Oroville, Calif. -- Approval of a cannabis ordinance for the city of Oroville is in the talks, and Thursday afternoon the city held one of today's two public meetings about the issue.

Posted: May 24, 2018 5:54 PM
Updated: May 24, 2018 6:24 PM

OROVILLE, Calif. - Approval of a cannabis ordinance for the city of Oroville is in the talks, and Thursday afternoon the city held two public meetings about the issue.

“Cannabis is in our homes, it's in our communities, it's in our schools, it's in our streets; it's here. And we can license it and regulate it, or turn a blind eye and let it do what it's always done,” said Inland Cannabis Farmers Association Executive Director Jessica Mackenzie.

She said the first meeting went the way they usually go: no harm, no foul.

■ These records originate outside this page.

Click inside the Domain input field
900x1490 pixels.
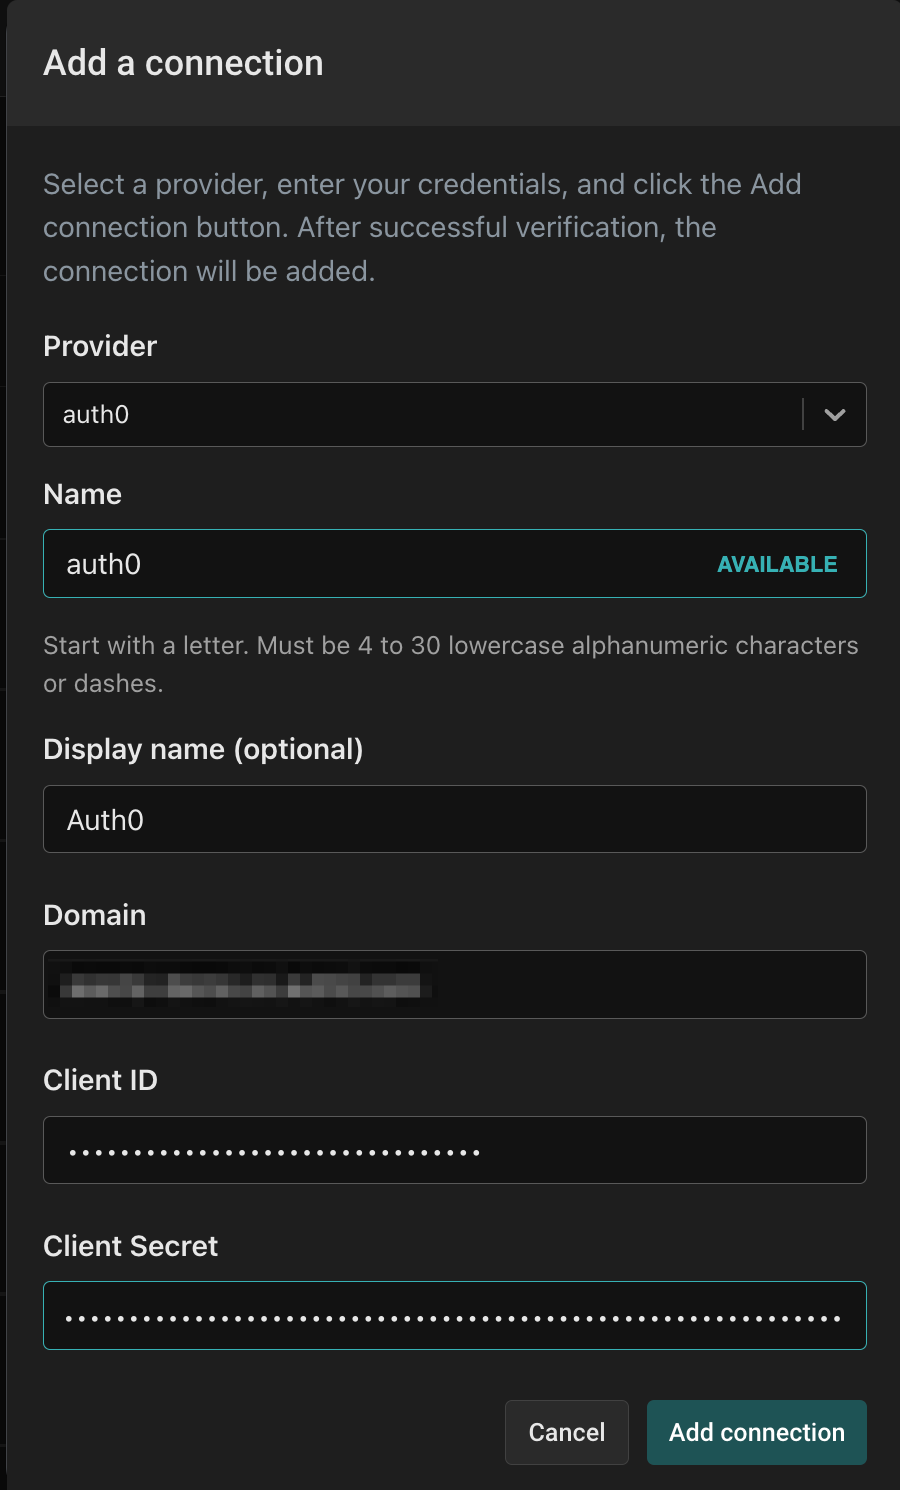pyautogui.click(x=455, y=985)
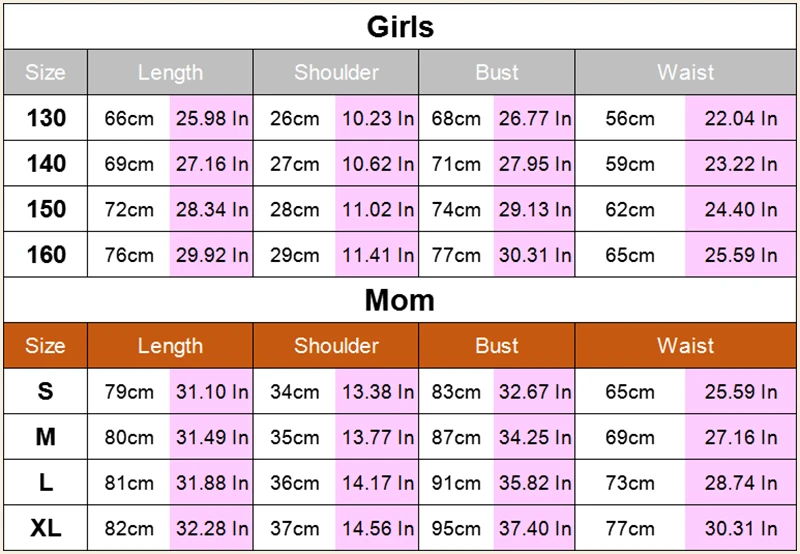Viewport: 800px width, 554px height.
Task: Click the Girls table title
Action: 400,27
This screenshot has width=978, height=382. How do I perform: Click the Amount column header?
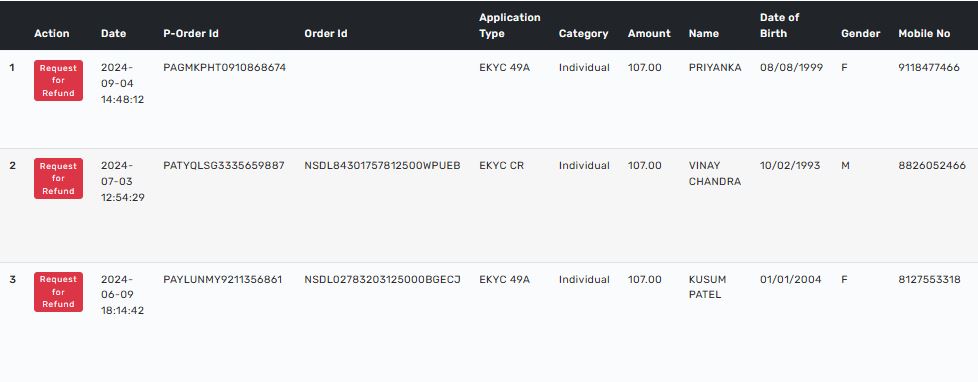649,34
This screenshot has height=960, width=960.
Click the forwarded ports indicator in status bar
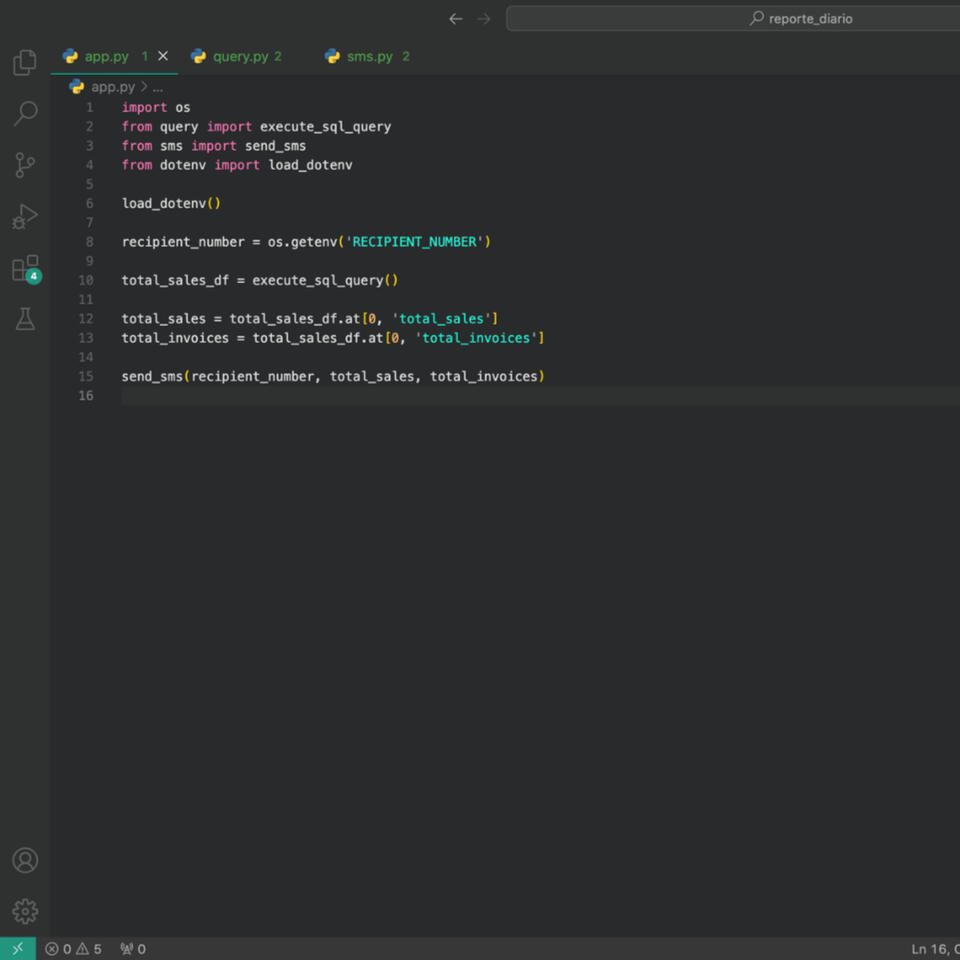[x=133, y=949]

“People show up whose minds are already made up, and they are at the far ends of the spectrum.”

She stands more in the middle, and she's mostly interested in talking about regulation.

“Let's say where it should happen, when it should happen, and how many should happen.

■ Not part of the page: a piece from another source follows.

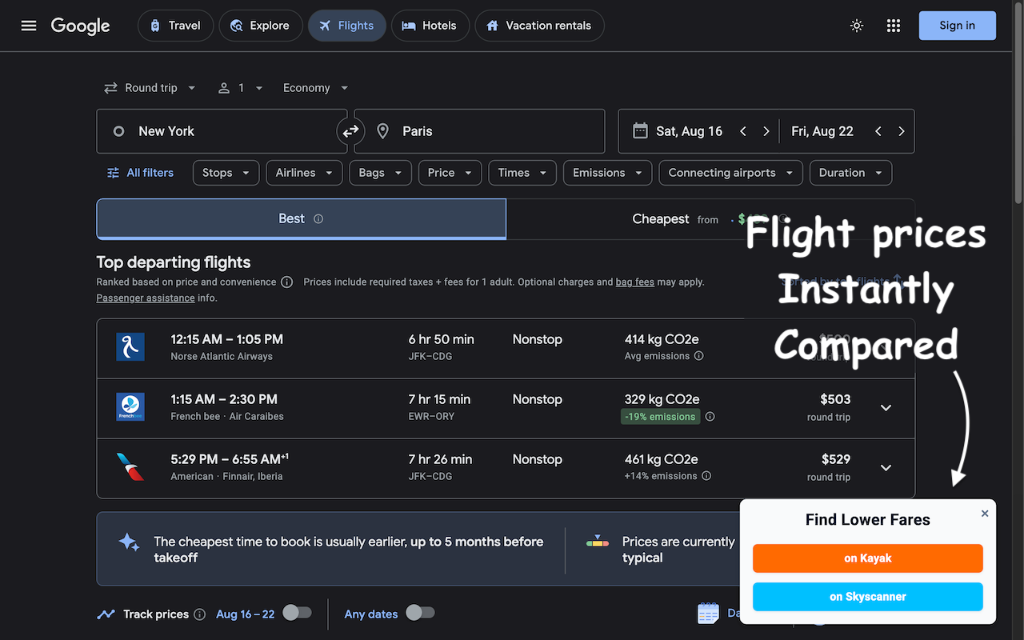The width and height of the screenshot is (1024, 640).
Task: Open the Round trip dropdown
Action: pyautogui.click(x=151, y=88)
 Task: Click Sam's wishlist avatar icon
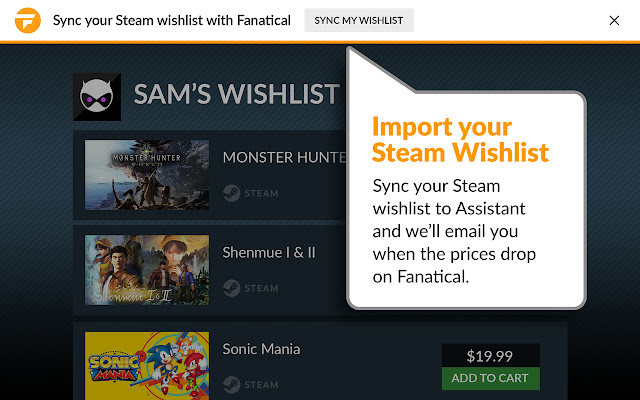(98, 96)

She wants to take control of the industry and gain some benefit. She says one of the consultant's messages is if the city wants to sustain this, it has to give the businesses a legitimate chance to make it; the city can not pick and choose parts of the supply chain.

“You wouldn't have a store that sells tomatoes but you wouldn't let anybody grow tomatoes in a 500 mile radius. You know, it has to be a realistic, rational approach,” she said.

Right now, the city has a total ban, but is thinking about approving a cannabis ordinance.

Mackenzie is okay with having dispensaries as long as they are regulated, and hopes people come to these meetings to express their concerns proactively and objectively, and for the city to ultimately come up with regulations that give 80% of the people 80% of what they want.

She says we regulate alcohol and tobacco, and cannabis should be next on the list.

“I know those are tired arguments, but they're true, and that's why they're tired. We accept those things in our community that have huge detrimental impacts, and we regulate them, and we charge a lot of money so that we can take the money from them and go out and do public programs and education programs and mitigation programs.”